The number of lung-cancer deaths per 10,000 person-years that were prevented in the CT-screening group, as compared with the radiography group, increased according to risk quintile (0.2 in quintile 1, 3.5 in quintile 2, 5.1 in quintile 3, 11.0 in quintile 4, and 12.0 in quintile 5; P=0.01 for trend). Across risk quintiles, there were significant decreasing trends in the number of participants with false positive results per screening-prevented lung-cancer death (1648 in quintile 1, 181 in quintile 2, 147 in quintile 3, 64 in quintile 4, and 65 in quintile 5). The 60% of participants at highest risk for lung-cancer death (quintiles 3 through 5) accounted for 88% of the screening-prevented lung-cancer deaths and for 64% of participants with false positive results. The 20% of participants at lowest risk (quintile 1) accounted for only 1% of prevented lung-cancer deaths.

CONCLUSIONS

Screening with low-dose CT prevented the greatest number of deaths from lung cancer among participants who were at highest risk and prevented very few deaths among those at lowest risk. These findings provide empirical support for risk-based targeting of smokers for such screening.

Source: NEJM

Selection criteria for lung-cancer screening.

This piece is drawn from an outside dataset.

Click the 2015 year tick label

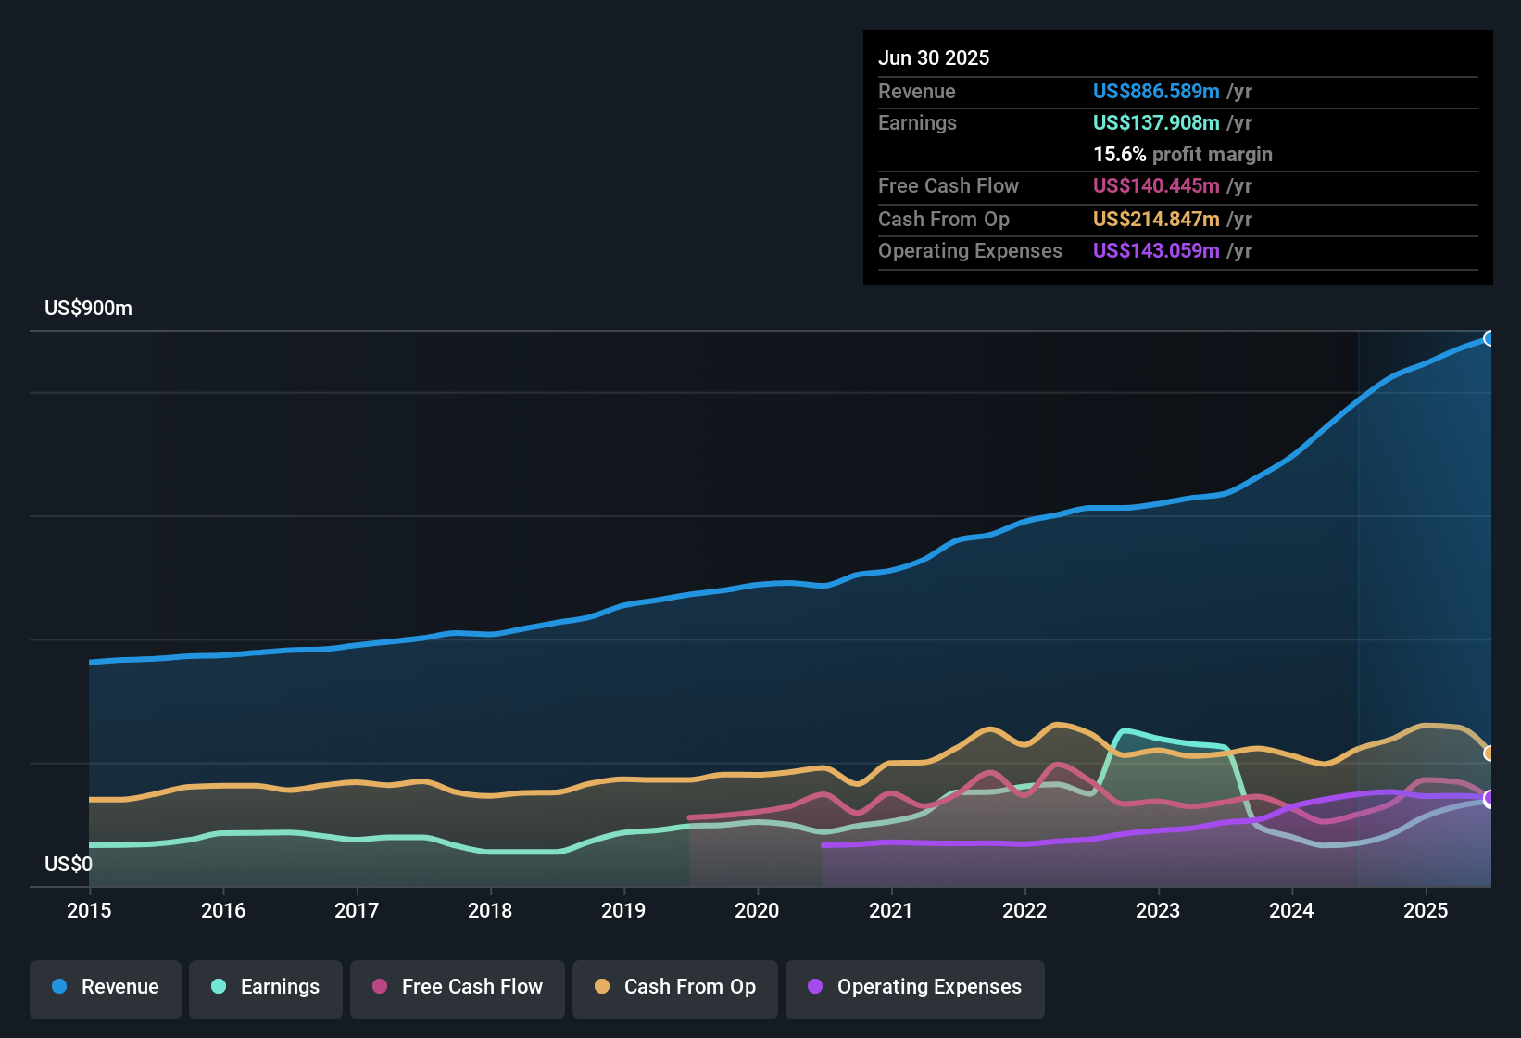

The National Lung Screening Trial (NLST) used risk factors for lung cancer (e.g., >/=30 pack-years of smoking and <15 years since quitting) as selection criteria for lung-cancer screening. Use of an accurate model that incorporates additional risk factors to select persons for screening may identify more persons who have lung cancer or in whom lung cancer will develop.
METHODS: We modified the 2011 lung-cancer risk-prediction model from our Prostate, Lung, Colorectal, and Ovarian (PLCO) Cancer Screening Trial to ensure applicability to NLST data; risk was the probability of a diagnosis of lung cancer during the 6-year study period. We developed and validated the model (PLCO(M2012)) with data from the 80,375 persons in the PLCO control and intervention groups who had ever smoked. Discrimination (area under the receiver-operating-characteristic curve [AUC]) and calibration were assessed. In the validation data set, 14,144 of 37,332 persons (37.9%) met NLST criteria. For comparison, 14,144 highest-risk persons were considered positive (eligible for screening) according to PLCO(M2012) criteria. We compared the accuracy of PLCO(M2012) criteria with NLST criteria to detect lung cancer. Cox models were used to evaluate whether the reduction in mortality among 53,202 persons undergoing low-dose computed tomographic screening in the NLST differed according to risk.
RESULTS: The AUC was 0.803 in the development data set and 0.797 in the validation data set. As compared with NLST criteria, PLCO(M2012) criteria had improved sensitivity (83.0% vs. 71.1%, P<0.001) and positive predictive value (4.0% vs. 3.4%, P=0.01), without loss of specificity (62.9% and. 62.7%, respectively; P=0.54); 41.3% fewer lung cancers were missed. The NLST screening effect did not vary according to PLCO(M2012) risk (P=0.61 for interaction).
CONCLUSIONS: The use of the PLCO(M2012) model was more sensitive than the NLST criteria for lung-cancer detection.